| What you need to do |
The listing that follows must be retyped exactly, without its pictures.

| Provided data |

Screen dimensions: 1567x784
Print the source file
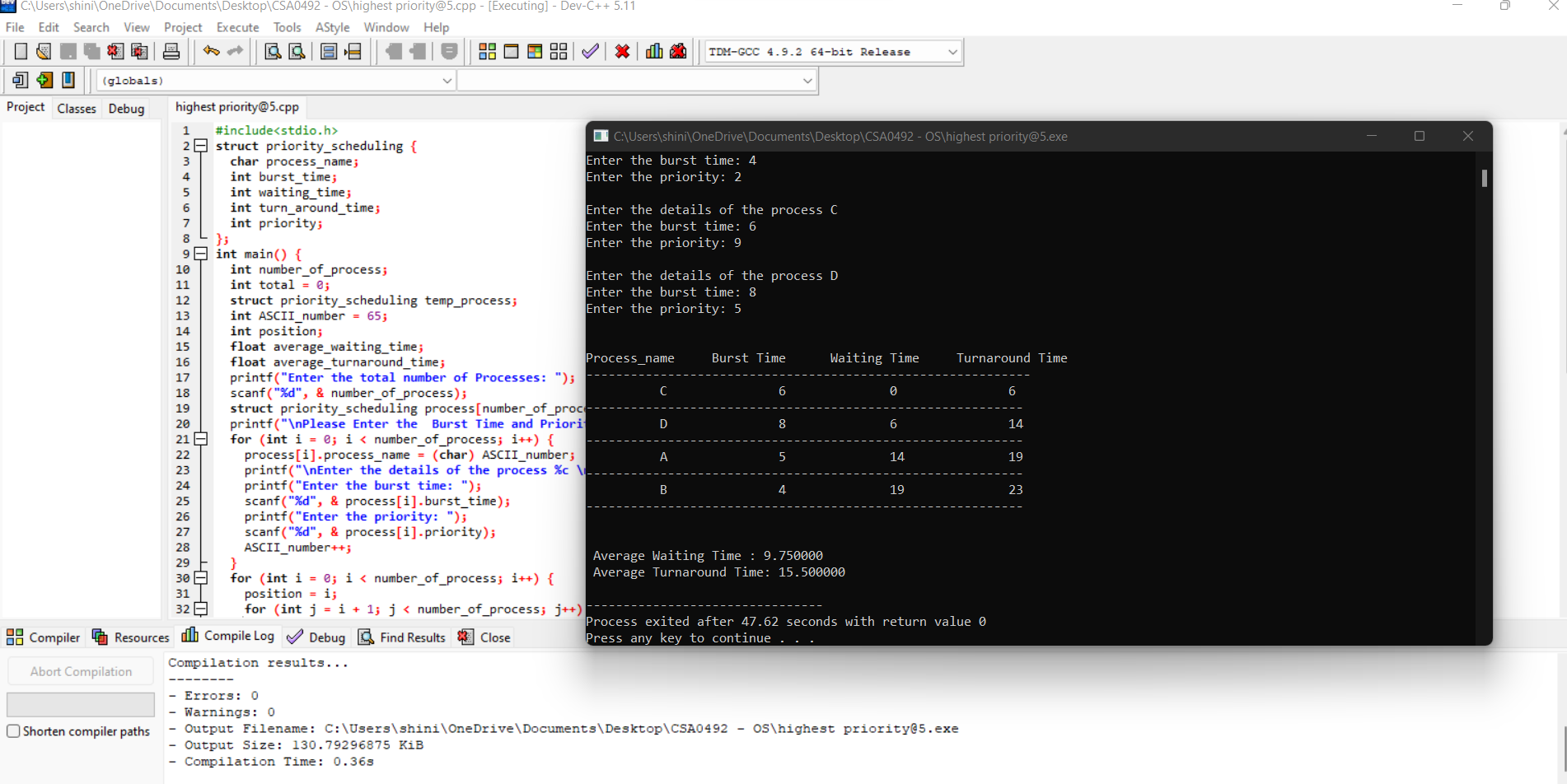click(171, 51)
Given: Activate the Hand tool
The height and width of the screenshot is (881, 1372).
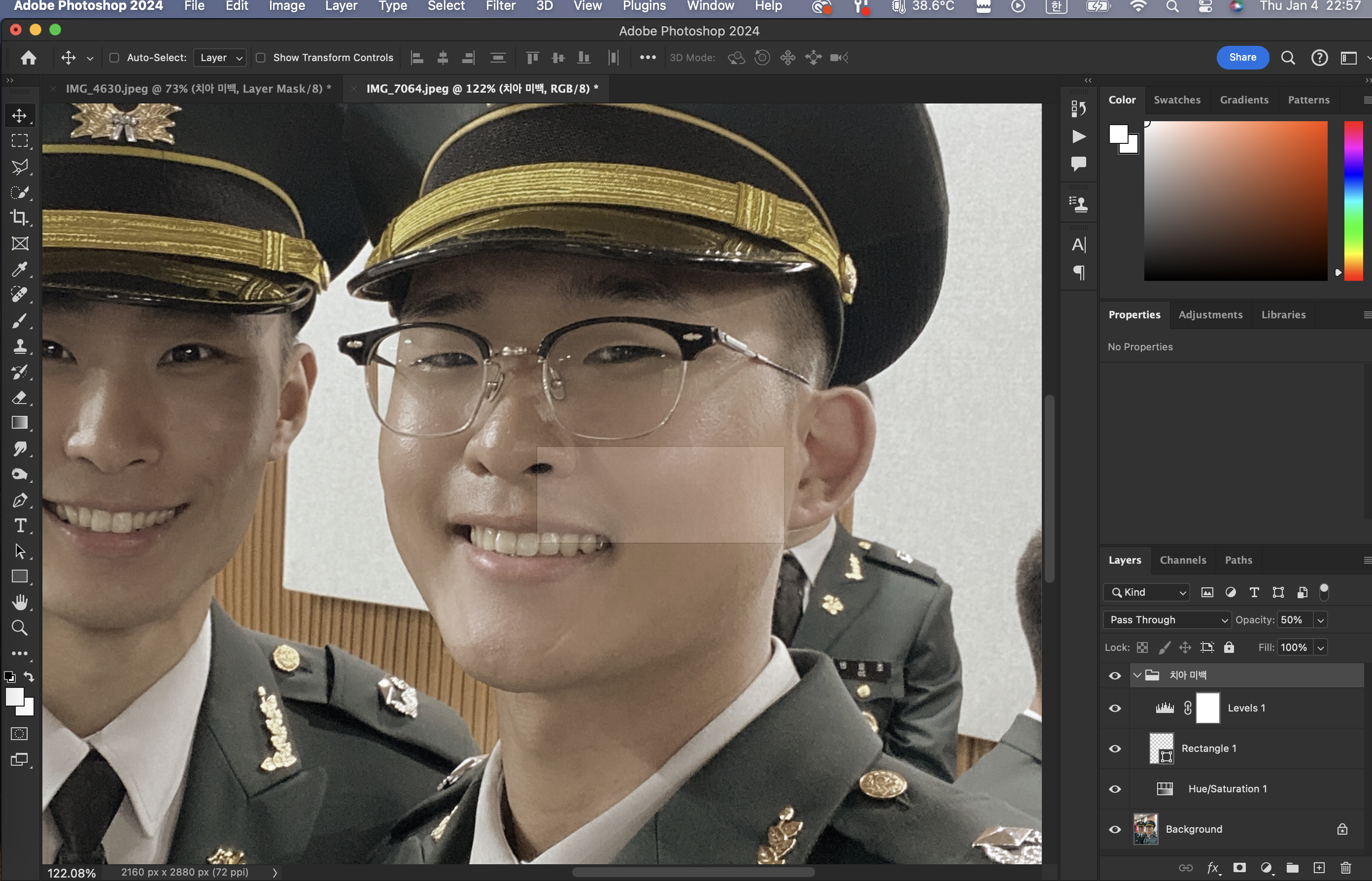Looking at the screenshot, I should tap(19, 603).
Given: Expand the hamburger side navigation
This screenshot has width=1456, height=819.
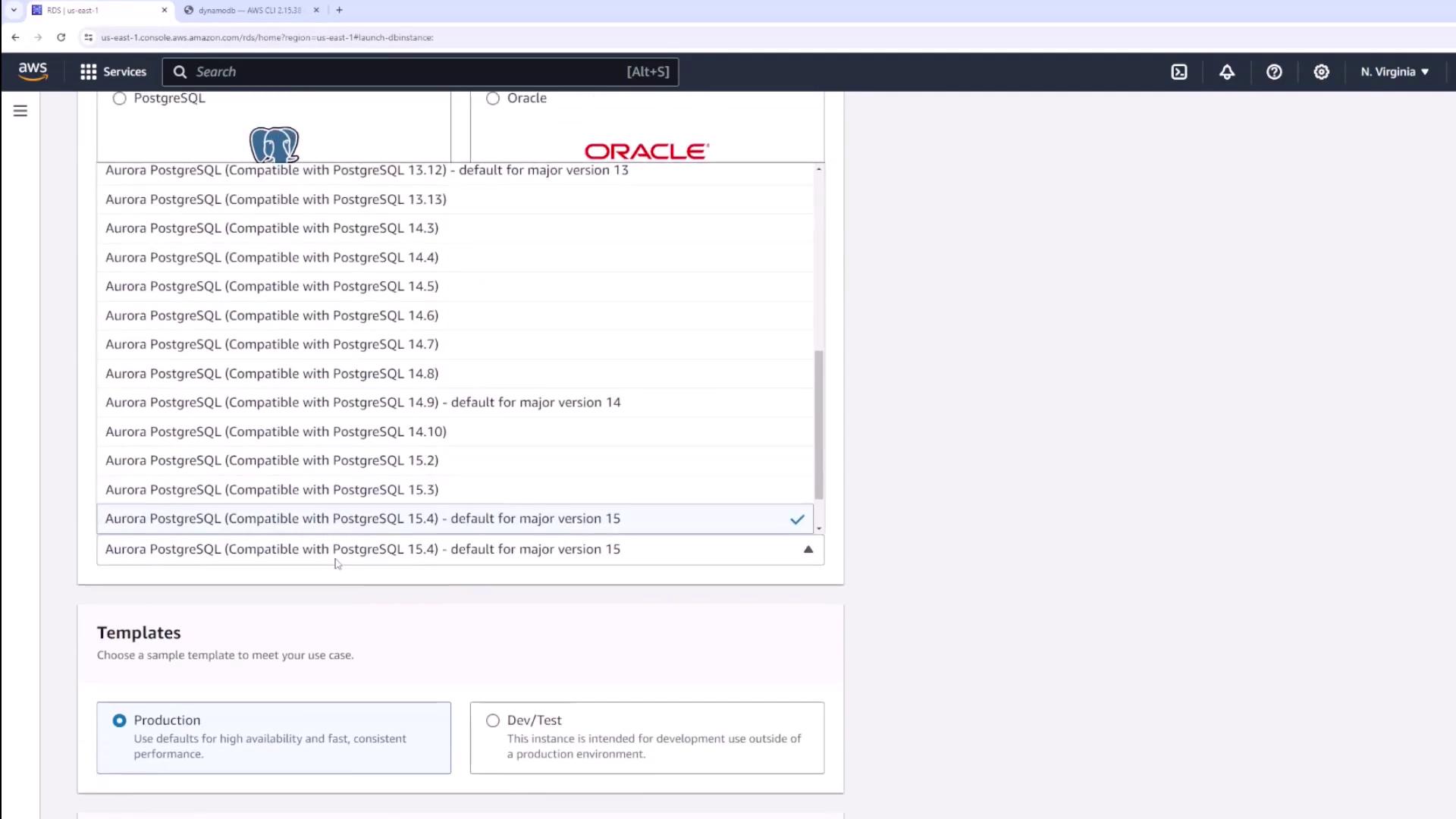Looking at the screenshot, I should point(20,111).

| Answer to this task |
Screen dimensions: 1567x784
Print the source file
click(171, 51)
Given: Activate the Hand tool
The height and width of the screenshot is (881, 1372).
Looking at the screenshot, I should tap(19, 603).
Given: Expand the hamburger side navigation
This screenshot has width=1456, height=819.
Looking at the screenshot, I should point(20,111).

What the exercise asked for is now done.